Error codes
Every fiscaliacore error returns a stable code plus a human-readable message. Branch on code — never on message.
Envelope
json
{
"timestamp": "2026-04-23T20:00:00Z",
"status": 401,
"code": "SESSION_EVICTED",
"message": "no active signing session — open one via POST /api/v1/sessions",
"details": [],
"path": "/api/v1/acecf/issue"
}Codes
| Code | HTTP | When it fires | What to do |
|---|---|---|---|
SESSION_EVICTED | 401 | Your bearer has expired, the process restarted, or someone closed the session. | Open a fresh session + retry the request once. If the second attempt also 401s, stop retrying and surface the error — something's wrong beyond a stale session. |
INVALID_PASSWORD | 401 | The .p12 password you sent didn't unlock the keystore. | Double-check the password; try unlocking the .p12 with openssl pkcs12 -in file.p12 -info to confirm it's right. |
MALFORMED_P12 | 401 | Base64 didn't decode to a PKCS#12 keystore, or the keystore has no key-bearing alias. | Check you're sending raw .p12 bytes (not a PEM or cert-only export) and standard base64 (no URL-safe variant). |
VALIDATION_FAILED | 400 | Your request body failed bean validation (wrong RNC length, bad date format, missing required field). | details[] carries per-field error strings; fix the payload. |
BAD_REQUEST | 400 | Generic malformed payload (e.g. estado = 3 which isn't 1 or 2). | Inspect message + fix the payload. |
XML_BUILD_FAILED | 422 | The payload parsed fine but the DGII-shape XML couldn't be built. Usually a business-rule violation — e.g. E47 requires Retencion per line and yours is missing. | Inspect message, correct the business data, retry. |
SIGNING_FAILED | 500 | The in-memory signer raised. Rare; usually a structurally weird cert (non-RSA key, damaged chain). | Contact support with the timestamp + path. |
INBOUND_REJECTED | 400 | A DGII-originated call to {rnc}.ecf.fiscaliacore.com/fe/* couldn't be routed (no registered receiver for that RNC, or the inbound XAdES signature didn't verify). | Register the RNC's callback URL via POST /api/v1/receivers. |
INVALID_STATE | 409 | You're trying to transition a document out of its allowed state machine (e.g. annul something already annulled). | Check your local state model; the server's is authoritative per DGII semantics. |
INTERNAL_ERROR | 500 | Unexpected server-side exception. We log the stack trace with the request path. | Paste the timestamp + path into a support ticket. |
DGII-reject envelopes
DGII-business-rejections (valid submission, but DGII says no on business grounds) have a slightly different shape — the outer HTTP is 400 but the response body mirrors the business response:
json
{
"trackId": "",
"dgiiEstado": "Rechazada",
"signedXml": "<ACECF>...</ACECF>",
"submittedAt": "2026-04-23T17:02:14Z",
"success": false,
"statusMessage": "La propiedad TotalITBIS no coincide con el valor del conjunto de datos..."

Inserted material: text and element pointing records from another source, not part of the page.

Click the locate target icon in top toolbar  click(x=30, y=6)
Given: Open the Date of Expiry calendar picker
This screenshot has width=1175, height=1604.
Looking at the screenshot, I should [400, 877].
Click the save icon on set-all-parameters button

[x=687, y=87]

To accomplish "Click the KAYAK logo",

}success: false + the statusMessage from DGII. Surface the message to your end-customer — they'll want to correct and retry.
DGII 5xx and timeouts
If DGII itself is down or times out, we return HTTP 502 (Bad Gateway) with code INTERNAL_ERROR and a message containing DGII submission failed. Retry is your responsibility — fiscaliacore doesn't queue for later, by design. Exponential backoff in your product; stop after some threshold and surface the outage to the user.